Introduction to Spina Bifida
The development of the human nervous system begins relatively early after the conception. The brain and the spinal cord develop from specialized plate of cells located at the back of the embryo. At some point the edges of this specific plate start to curl up toward each other and eventually form the neural plate. Being the precursor of the brain and the spinal cord the neural tube further undergoes specific changes. In case something interferes in this stage of the nervous system development, the affected baby will most likely end up with a neural tube defect.
Spina bifida is one of these defects. The name of the condition means ‘cleft spine’ and this is quite correct since incomplete closure of the spinal canal allows some parts of the spine to protrude and get exposed to damage. Namely, the spinal cord is highly sensitive organ and this is the reason why it is located inside the spinal canal. The bones of the canal protect it from impacts of any kind. Now, when some portions of the spinal canal are missing, the spinal cord and its meninges may protrude, remain in the level of the skin or form a bulge in the middle of the back.

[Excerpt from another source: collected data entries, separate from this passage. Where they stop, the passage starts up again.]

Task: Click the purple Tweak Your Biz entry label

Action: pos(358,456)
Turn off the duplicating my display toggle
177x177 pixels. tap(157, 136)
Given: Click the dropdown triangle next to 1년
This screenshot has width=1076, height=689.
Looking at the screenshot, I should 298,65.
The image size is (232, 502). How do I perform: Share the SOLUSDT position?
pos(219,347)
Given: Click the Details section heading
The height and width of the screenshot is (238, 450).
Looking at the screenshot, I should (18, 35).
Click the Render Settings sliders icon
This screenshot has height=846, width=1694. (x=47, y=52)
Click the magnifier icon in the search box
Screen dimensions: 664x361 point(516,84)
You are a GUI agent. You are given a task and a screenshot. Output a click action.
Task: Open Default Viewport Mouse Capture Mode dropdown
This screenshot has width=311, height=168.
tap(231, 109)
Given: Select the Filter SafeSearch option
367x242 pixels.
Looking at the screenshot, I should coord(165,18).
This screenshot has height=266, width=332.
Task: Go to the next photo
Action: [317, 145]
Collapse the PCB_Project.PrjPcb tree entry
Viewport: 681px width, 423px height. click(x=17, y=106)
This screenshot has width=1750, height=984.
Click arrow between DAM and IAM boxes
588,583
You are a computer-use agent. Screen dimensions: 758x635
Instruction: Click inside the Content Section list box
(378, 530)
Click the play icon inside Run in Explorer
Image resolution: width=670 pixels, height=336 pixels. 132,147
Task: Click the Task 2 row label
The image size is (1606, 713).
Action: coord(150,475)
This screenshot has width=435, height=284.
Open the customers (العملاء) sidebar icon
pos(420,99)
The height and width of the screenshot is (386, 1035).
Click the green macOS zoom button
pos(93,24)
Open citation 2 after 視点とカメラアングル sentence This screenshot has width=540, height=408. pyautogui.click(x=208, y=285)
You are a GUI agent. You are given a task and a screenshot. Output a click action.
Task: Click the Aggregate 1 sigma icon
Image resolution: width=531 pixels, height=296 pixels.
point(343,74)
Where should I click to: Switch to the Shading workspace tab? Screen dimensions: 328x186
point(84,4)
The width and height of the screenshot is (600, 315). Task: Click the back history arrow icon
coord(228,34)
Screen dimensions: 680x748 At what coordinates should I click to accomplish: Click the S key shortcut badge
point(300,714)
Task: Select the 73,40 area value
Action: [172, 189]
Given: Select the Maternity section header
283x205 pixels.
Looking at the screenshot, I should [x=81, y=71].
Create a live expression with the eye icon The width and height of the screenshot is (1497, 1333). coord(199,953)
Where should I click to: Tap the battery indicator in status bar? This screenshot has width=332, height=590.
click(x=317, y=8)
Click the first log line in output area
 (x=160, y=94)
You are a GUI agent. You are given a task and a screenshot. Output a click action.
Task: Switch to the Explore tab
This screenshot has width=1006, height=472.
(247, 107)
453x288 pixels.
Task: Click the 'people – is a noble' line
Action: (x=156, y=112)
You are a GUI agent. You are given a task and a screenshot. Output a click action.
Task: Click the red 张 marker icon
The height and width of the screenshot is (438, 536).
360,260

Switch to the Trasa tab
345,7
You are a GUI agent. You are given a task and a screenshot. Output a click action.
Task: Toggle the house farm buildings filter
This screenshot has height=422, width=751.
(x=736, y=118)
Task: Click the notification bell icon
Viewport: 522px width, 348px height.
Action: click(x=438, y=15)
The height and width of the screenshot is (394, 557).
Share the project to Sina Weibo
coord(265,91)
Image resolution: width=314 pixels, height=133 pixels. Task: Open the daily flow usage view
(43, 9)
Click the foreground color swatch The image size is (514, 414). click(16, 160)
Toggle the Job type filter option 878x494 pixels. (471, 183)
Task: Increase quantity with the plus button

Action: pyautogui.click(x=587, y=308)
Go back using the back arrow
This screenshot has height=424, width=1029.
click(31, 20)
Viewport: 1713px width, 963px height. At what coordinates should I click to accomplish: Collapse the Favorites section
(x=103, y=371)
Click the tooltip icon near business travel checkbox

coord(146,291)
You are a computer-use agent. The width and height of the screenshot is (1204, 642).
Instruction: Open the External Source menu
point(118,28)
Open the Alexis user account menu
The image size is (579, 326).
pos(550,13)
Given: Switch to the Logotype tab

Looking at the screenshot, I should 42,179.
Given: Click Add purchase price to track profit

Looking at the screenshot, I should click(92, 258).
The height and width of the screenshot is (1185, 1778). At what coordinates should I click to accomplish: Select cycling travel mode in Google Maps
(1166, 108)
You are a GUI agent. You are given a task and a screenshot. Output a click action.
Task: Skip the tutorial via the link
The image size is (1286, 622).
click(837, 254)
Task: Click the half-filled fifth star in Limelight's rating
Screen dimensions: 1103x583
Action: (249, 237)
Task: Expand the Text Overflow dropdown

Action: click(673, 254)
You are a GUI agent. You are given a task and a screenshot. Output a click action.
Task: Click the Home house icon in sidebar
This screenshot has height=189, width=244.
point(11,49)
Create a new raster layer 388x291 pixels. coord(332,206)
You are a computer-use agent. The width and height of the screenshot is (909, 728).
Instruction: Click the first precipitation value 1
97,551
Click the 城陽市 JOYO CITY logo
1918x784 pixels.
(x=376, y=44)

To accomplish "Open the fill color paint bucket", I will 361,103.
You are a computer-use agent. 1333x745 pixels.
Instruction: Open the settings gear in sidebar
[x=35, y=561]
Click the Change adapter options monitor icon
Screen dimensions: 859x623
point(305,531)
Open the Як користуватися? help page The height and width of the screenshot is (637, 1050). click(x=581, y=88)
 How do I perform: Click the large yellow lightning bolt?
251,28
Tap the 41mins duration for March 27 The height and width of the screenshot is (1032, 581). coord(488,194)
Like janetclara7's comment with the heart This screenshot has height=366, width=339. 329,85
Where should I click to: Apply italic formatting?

In the United States, according to statistics, each year between 1,500 and 2,000 out of 4 million babies are diagnosed with spina bifida.
Types of Spina Bifida
There are several types of this malformation, spina bifida occulta, closed neural tube defects, meningocele and myelomeningocele.
The mildest type is definitely spina bifida occulta. As a matter of fact this is the most frequently reported type of all neural tube defects. The very term ‘occulta’ refers to the presence of the malformation which cannot be seen with the naked eye. Namely, the spine protrudes through the gap in the spinal canal, is located under the skin but does not form any lumps so it is practically invisible. Nevertheless, such protrusion makes the spine quite vulnerable. Fortunately, in the majority of cases spina bifida occulta is asymptomatic and associated with no severe diability.
Closed neural tube defects represent a group of various spinal defects that affect the bone tissue, fat or the membranes covering the spine. Patients are either asymptomatic or develop severe disability such as paralysis and loss of control over their bladder and bowel.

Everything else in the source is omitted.